We’ve done analysis on the numbers they have used and found blatant distortion of the facts by these activist groups. With truth comes trust, yet mistruth breeds mistrust. We’ve laid out some of the mistruths, followed by the facts.
Stimulus spending smack down
Recent data published by Energy Policy Tracker, an activist organisation that claims to “track real-time data on public finance for energy around the world,” provides a misleading representation of Australian government stimulus spending on the oil and gas industry.
The data claims at least USD$479 million has been allocated for unconditional fossil fuels under seven policies since the beginning of the COVID19 pandemic in early 2020. USD$477 million is claimed to have been committed to oil and gas, with USD$2.3 million to other unconditional fossil fuels.
Upon closer analysis it is clear that the policies included in the analysis are a misrepresentation of actual funds allocated to the industry.
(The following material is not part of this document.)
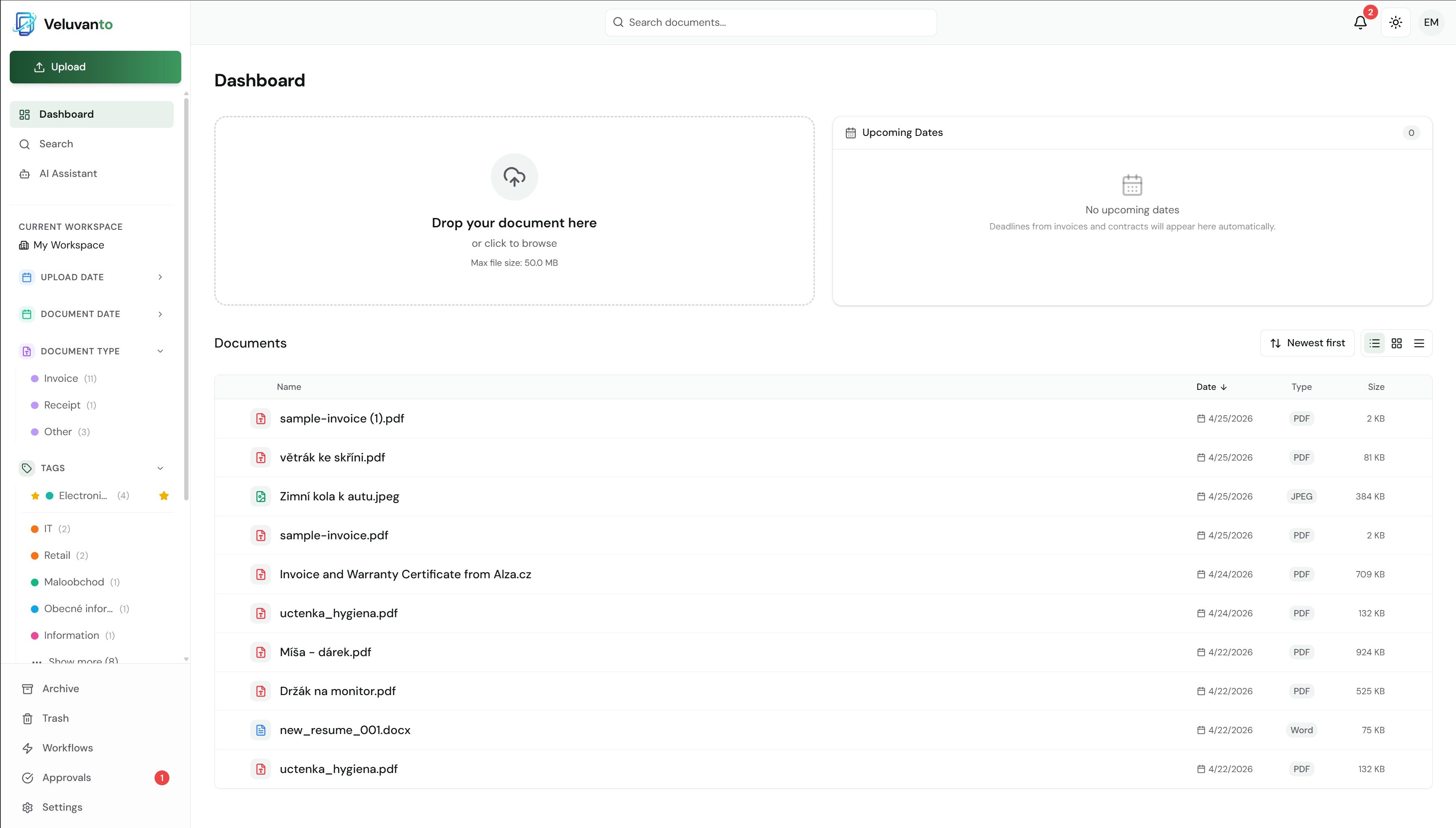The height and width of the screenshot is (828, 1456).
Task: Open the Newest first sort dropdown
Action: [1307, 343]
Around 97% of the amount categorised as stimulus spending for fossil fuels is actually a dedicated Aviation Industry Relief Package – a rescue package for the airline industry. The Aviation Industry Rescue Package is about protecting thousands of aviation jobs and safeguarding an important sector in our economy and reflects a decision by governments to support airlines, not oil and gas exploration and production. It does not subsidise or provide any direct benefit to the oil and gas industry.
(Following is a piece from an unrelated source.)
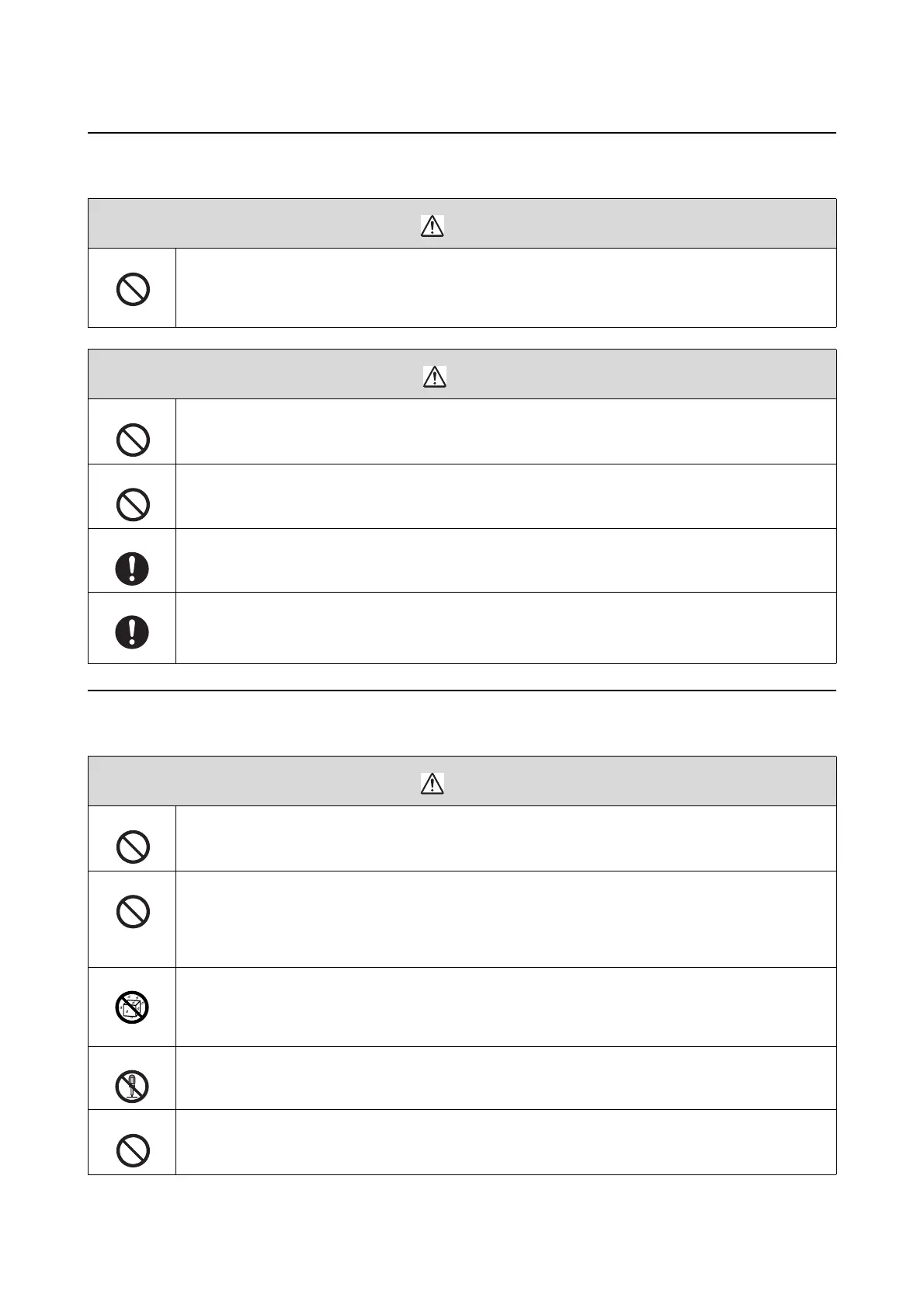Click the first prohibition icon in the bottom table
This screenshot has height=1308, width=924.
click(x=132, y=847)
Once removed from the analysis, the actual amount of stimulus spending for oil and gas is USD$10 million, compared to USD$212 million for renewables.
Misleading data and questionable accounting by Market Forces
Environmental activist group Market Forces, an affiliate of Friends of the Earth Australia, claim to “work with the community to prevent investment in projects that would harm the environment and drive global warming.”
In a campaign on fossil fuel subsidies, Market Forces estimates that tax-based fossil fuel subsidies cost AUD$12.9 billion annually, including subsidies that support both the production and use of fossil fuels.
Analysis reveals that this figure is massively inflated. Once you take out the spurious inclusions that have nothing to do with assisting the oil and gas industry, such as the fuel tax credit scheme, Fringe Benefits Tax (FBT) on car benefits and FBT on taxi travel, the fictitious AUD$12.9 billion reduces to AUD$165 million. Market Forces have inflated the real figure by nearly 80 times.
Australia’s oil and gas industry makes a valuable contribution towards local, regional, state and national economies through such outputs as employment opportunities, royalties and third-party contracting. Just take a look at some recent data from Western Australia or Queensland.
It is disappointing, but not surprising, to see data conveniently misrepresented to suit activist agenda – the facts tell a very different story.